De paraplu kan inmiddels weer af en hoewel we dromen over de warmte van de zon en vaststellen dat we niet voor de regen naar Frankrijk zijn gereden worden onze grenzen over het begrip ‘goed weer’ verlegd en zijn we allang tevreden als het een beetje droog is. Heel af en toe doet de zon haar best en als ik de paraplu net weer opgezet heb lijkt het droog te zijn wat bij mijn vriendin enthousiasmerend werkt waardoor ze zich serieus afvraagt of ik hem nu als parasol ga gebruiken. Positivisme met een tikkeltje ironie moet ons op de been houden en voordat het droog wordt zal het blijkbaar eerst nog natter moeten worden.

Eerder deze ochtend had ik via de sociale media contact met mijn moeder in Nederland, deed ik mijn beklag over de natte voortent en vroeg ik of het bij haar ook zo druilerig was. Ik  kreeg een uitgebreid verslag over de gevolgen van de barre weersomstandigheden in ons kikkerland. Het plafond  in haar gang was door de regen half gescheurd en de vloer stond blank. Ze had direct haar buurvrouw gebeld en samen hadden ze pannen en bakken geplaatst om de schade enigszins te beperken. Ze had behoorlijk de pest in dat ze de deur niet uit kon en probeerde zichzelf op te fleuren door zich te vergrijpen aan chocola. Dat hielp niet echt en tot overmaat van ramp brandden haar gehaktballen ook nog aan. Maar ze eindigde optimistisch door te melden dat háár voortent in ieder geval niet nat was.  Mijn lachspieren werden onmiddellijk geactiveerd door de gevatte humor die uit het stukje sprak en ik bedankte haar voor het doorbreken van mijn neerslachtige bui.

#### OPDRACHT
Typ uit de tekst over het natte weer het stuk van "De paraplu kan" tot en met "natter moeten worden." letterlijk over.

#### GEGEVEN MATERIAAL
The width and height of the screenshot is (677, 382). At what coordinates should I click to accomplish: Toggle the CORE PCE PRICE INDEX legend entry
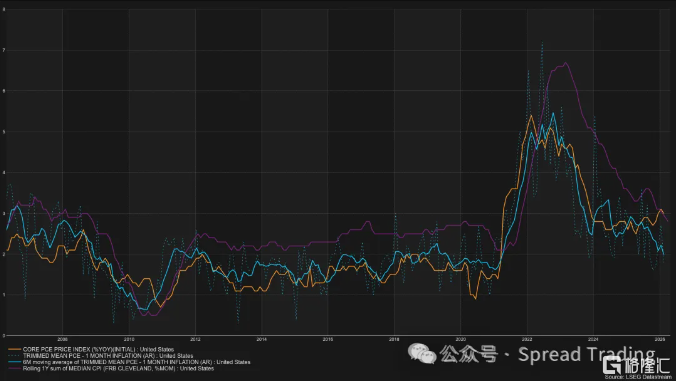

#### UITWERKING
De paraplu kan inmiddels weer af en hoewel we dromen over de warmte van de zon en vaststellen dat we niet voor de regen naar Frankrijk zijn gereden worden onze grenzen over het begrip ‘goed weer’ verlegd en zijn we allang tevreden als het een beetje droog is. Heel af en toe doet de zon haar best en als ik de paraplu net weer opgezet heb lijkt het droog te zijn wat bij mijn vriendin enthousiasmerend werkt waardoor ze zich serieus afvraagt of ik hem nu als parasol ga gebruiken. Positivisme met een tikkeltje ironie moet ons op de been houden en voordat het droog wordt zal het blijkbaar eerst nog natter moeten worden.